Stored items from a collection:
::::::::::
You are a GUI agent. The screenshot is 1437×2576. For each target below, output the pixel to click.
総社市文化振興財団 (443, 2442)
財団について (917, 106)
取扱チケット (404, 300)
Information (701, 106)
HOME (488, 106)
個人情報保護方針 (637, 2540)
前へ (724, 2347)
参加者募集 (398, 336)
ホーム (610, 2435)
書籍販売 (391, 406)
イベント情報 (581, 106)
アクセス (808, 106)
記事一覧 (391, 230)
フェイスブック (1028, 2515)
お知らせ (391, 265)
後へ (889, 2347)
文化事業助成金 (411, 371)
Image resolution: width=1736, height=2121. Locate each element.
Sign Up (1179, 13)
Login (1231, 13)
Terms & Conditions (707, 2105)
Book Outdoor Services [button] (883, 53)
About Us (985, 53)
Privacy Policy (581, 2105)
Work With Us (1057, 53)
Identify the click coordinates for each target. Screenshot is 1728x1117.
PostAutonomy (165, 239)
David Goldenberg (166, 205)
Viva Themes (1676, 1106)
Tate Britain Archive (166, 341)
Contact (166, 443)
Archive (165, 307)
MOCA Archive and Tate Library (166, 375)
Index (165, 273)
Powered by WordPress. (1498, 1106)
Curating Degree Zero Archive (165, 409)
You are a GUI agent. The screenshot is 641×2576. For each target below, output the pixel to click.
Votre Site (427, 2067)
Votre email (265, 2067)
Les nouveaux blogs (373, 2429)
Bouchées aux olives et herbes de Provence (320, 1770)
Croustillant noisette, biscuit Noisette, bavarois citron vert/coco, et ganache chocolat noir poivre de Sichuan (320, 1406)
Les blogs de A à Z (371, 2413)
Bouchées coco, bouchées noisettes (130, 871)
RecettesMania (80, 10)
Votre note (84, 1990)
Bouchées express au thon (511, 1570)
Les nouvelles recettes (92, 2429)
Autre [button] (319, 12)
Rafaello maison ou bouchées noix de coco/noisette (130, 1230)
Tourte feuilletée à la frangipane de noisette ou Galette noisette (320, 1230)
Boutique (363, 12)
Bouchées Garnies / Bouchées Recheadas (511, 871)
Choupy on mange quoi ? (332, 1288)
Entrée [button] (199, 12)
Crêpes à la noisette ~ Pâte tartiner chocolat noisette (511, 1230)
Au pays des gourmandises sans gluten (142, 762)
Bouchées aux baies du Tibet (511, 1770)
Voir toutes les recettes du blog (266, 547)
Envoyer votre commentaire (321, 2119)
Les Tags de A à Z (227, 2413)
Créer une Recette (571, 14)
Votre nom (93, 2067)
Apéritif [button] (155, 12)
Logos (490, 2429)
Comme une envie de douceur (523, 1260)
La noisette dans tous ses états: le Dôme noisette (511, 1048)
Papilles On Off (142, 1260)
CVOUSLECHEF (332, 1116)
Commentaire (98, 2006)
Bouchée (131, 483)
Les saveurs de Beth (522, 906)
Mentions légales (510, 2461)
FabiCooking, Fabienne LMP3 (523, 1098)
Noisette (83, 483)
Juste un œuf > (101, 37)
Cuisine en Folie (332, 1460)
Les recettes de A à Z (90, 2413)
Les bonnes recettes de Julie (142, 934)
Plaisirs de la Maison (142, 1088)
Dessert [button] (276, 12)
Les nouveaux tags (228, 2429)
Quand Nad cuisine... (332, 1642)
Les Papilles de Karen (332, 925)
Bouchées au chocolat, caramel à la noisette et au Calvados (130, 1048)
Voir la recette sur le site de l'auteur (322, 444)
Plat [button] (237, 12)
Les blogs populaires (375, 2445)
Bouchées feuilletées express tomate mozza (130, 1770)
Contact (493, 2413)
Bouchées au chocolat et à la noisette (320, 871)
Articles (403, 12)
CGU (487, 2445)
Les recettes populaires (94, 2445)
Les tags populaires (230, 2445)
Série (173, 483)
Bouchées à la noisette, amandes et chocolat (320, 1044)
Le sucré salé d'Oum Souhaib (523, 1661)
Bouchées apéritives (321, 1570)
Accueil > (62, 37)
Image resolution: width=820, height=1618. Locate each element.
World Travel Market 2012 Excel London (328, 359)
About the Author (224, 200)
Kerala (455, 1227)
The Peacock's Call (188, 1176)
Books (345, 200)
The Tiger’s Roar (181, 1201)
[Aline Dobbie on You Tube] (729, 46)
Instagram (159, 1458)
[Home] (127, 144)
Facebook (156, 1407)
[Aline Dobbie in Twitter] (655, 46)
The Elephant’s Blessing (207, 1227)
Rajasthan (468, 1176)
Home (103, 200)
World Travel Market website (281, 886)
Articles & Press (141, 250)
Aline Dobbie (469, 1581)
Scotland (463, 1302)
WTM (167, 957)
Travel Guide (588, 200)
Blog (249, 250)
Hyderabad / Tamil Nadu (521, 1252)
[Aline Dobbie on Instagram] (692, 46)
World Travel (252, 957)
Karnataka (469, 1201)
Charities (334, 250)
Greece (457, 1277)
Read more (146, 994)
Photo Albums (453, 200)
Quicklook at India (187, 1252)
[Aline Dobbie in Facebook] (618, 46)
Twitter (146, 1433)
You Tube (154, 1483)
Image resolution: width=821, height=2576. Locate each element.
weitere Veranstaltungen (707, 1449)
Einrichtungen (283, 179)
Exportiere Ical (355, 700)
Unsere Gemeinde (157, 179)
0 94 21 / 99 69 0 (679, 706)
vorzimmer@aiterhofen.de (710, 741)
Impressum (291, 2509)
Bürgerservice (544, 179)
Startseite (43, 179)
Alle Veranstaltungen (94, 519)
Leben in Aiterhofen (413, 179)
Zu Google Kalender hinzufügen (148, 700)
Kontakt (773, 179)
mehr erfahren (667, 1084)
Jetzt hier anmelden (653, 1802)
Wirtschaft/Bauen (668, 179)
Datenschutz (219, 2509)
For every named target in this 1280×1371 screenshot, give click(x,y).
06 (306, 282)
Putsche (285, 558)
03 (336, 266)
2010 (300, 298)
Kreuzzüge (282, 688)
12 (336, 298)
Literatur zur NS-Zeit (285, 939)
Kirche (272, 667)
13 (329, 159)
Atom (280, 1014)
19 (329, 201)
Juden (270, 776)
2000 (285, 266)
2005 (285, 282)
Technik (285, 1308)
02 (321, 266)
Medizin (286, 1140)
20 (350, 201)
::::::::::
EXERCISE INSTRUCTIONS: Reproduce every entry above so that each one matches its source exactly.

FINISHED TASK:
You are a GUI agent. The screenshot is 1437×2576. For each target below, output the pixel to click.
総社市文化振興財団 (443, 2442)
財団について (917, 106)
取扱チケット (404, 300)
Information (701, 106)
HOME (488, 106)
個人情報保護方針 (637, 2540)
前へ (724, 2347)
参加者募集 (398, 336)
ホーム (610, 2435)
書籍販売 (391, 406)
イベント情報 (581, 106)
アクセス (808, 106)
記事一覧 (391, 230)
フェイスブック (1028, 2515)
お知らせ (391, 265)
後へ (889, 2347)
文化事業助成金 (411, 371)
Image resolution: width=1736, height=2121. Locate each element.
Sign Up (1179, 13)
Login (1231, 13)
Terms & Conditions (707, 2105)
Book Outdoor Services [button] (883, 53)
About Us (985, 53)
Privacy Policy (581, 2105)
Work With Us (1057, 53)
Identify the click coordinates for each target. Screenshot is 1728x1117.
PostAutonomy (165, 239)
David Goldenberg (166, 205)
Viva Themes (1676, 1106)
Tate Britain Archive (166, 341)
Contact (166, 443)
Archive (165, 307)
MOCA Archive and Tate Library (166, 375)
Index (165, 273)
Powered by WordPress. (1498, 1106)
Curating Degree Zero Archive (165, 409)
You are a GUI agent. The screenshot is 641×2576. For each target below, output the pixel to click.
Votre Site (427, 2067)
Votre email (265, 2067)
Les nouveaux blogs (373, 2429)
Bouchées aux olives et herbes de Provence (320, 1770)
Croustillant noisette, biscuit Noisette, bavarois citron vert/coco, et ganache chocolat noir poivre de Sichuan (320, 1406)
Les blogs de A à Z (371, 2413)
Bouchées coco, bouchées noisettes (130, 871)
RecettesMania (80, 10)
Votre note (84, 1990)
Bouchées express au thon (511, 1570)
Les nouvelles recettes (92, 2429)
Autre [button] (319, 12)
Rafaello maison ou bouchées noix de coco/noisette (130, 1230)
Tourte feuilletée à la frangipane de noisette ou Galette noisette (320, 1230)
Boutique (363, 12)
Bouchées Garnies / Bouchées Recheadas (511, 871)
Choupy on mange quoi ? (332, 1288)
Entrée [button] (199, 12)
Crêpes à la noisette ~ Pâte tartiner chocolat noisette (511, 1230)
Au pays des gourmandises sans gluten (142, 762)
Bouchées aux baies du Tibet (511, 1770)
Voir toutes les recettes du blog (266, 547)
Envoyer votre commentaire (321, 2119)
Les Tags de A à Z (227, 2413)
Créer une Recette (571, 14)
Votre nom (93, 2067)
Apéritif [button] (155, 12)
Logos (490, 2429)
Comme une envie de douceur (523, 1260)
La noisette dans tous ses états: le Dôme noisette (511, 1048)
Papilles On Off (142, 1260)
CVOUSLECHEF (332, 1116)
Commentaire (98, 2006)
Bouchée (131, 483)
Les saveurs de Beth (522, 906)
Mentions légales (510, 2461)
FabiCooking, Fabienne LMP3 (523, 1098)
Noisette (83, 483)
Juste un œuf > (101, 37)
Cuisine en Folie (332, 1460)
Les recettes de A à Z (90, 2413)
Les bonnes recettes de Julie (142, 934)
Plaisirs de la Maison (142, 1088)
Dessert [button] (276, 12)
Les nouveaux tags (228, 2429)
Quand Nad cuisine... (332, 1642)
Les Papilles de Karen (332, 925)
Bouchées au chocolat, caramel à la noisette et au Calvados (130, 1048)
Voir la recette sur le site de l'auteur (322, 444)
Plat [button] (237, 12)
Les blogs populaires (375, 2445)
Bouchées feuilletées express tomate mozza (130, 1770)
Contact (493, 2413)
Bouchées au chocolat et à la noisette (320, 871)
Articles (403, 12)
CGU (487, 2445)
Les recettes populaires (94, 2445)
Les tags populaires (230, 2445)
Série (173, 483)
Bouchées à la noisette, amandes et chocolat (320, 1044)
Le sucré salé d'Oum Souhaib (523, 1661)
Bouchées apéritives (321, 1570)
Accueil > (62, 37)
Image resolution: width=820, height=1618. Locate each element.
World Travel Market 2012 Excel London (328, 359)
About the Author (224, 200)
Kerala (455, 1227)
The Peacock's Call (188, 1176)
Books (345, 200)
The Tiger’s Roar (181, 1201)
[Aline Dobbie on You Tube] (729, 46)
Instagram (159, 1458)
[Home] (127, 144)
Facebook (156, 1407)
[Aline Dobbie in Twitter] (655, 46)
The Elephant’s Blessing (207, 1227)
Rajasthan (468, 1176)
Home (103, 200)
World Travel Market website (281, 886)
Articles & Press (141, 250)
Aline Dobbie (469, 1581)
Scotland (463, 1302)
WTM (167, 957)
Travel Guide (588, 200)
Blog (249, 250)
Hyderabad / Tamil Nadu (521, 1252)
[Aline Dobbie on Instagram] (692, 46)
World Travel (252, 957)
Karnataka (469, 1201)
Charities (334, 250)
Greece (457, 1277)
Read more (146, 994)
Photo Albums (453, 200)
Quicklook at India (187, 1252)
[Aline Dobbie in Facebook] (618, 46)
Twitter (146, 1433)
You Tube (154, 1483)
Image resolution: width=821, height=2576. Locate each element.
weitere Veranstaltungen (707, 1449)
Einrichtungen (283, 179)
Exportiere Ical (355, 700)
Unsere Gemeinde (157, 179)
0 94 21 / 99 69 0 (679, 706)
vorzimmer@aiterhofen.de (710, 741)
Impressum (291, 2509)
Bürgerservice (544, 179)
Startseite (43, 179)
Alle Veranstaltungen (94, 519)
Leben in Aiterhofen (413, 179)
Zu Google Kalender hinzufügen (148, 700)
Kontakt (773, 179)
mehr erfahren (667, 1084)
Jetzt hier anmelden (653, 1802)
Wirtschaft/Bauen (668, 179)
Datenschutz (219, 2509)
For every named target in this 1280×1371 screenshot, give click(x,y).
06 (306, 282)
Putsche (285, 558)
03 (336, 266)
2010 (300, 298)
Kreuzzüge (282, 688)
12 (336, 298)
Literatur zur NS-Zeit (285, 939)
Kirche (272, 667)
13 (329, 159)
Atom (280, 1014)
19 (329, 201)
Juden (270, 776)
2000 (285, 266)
2005 (285, 282)
Technik (285, 1308)
02 (321, 266)
Medizin (286, 1140)
20 (350, 201)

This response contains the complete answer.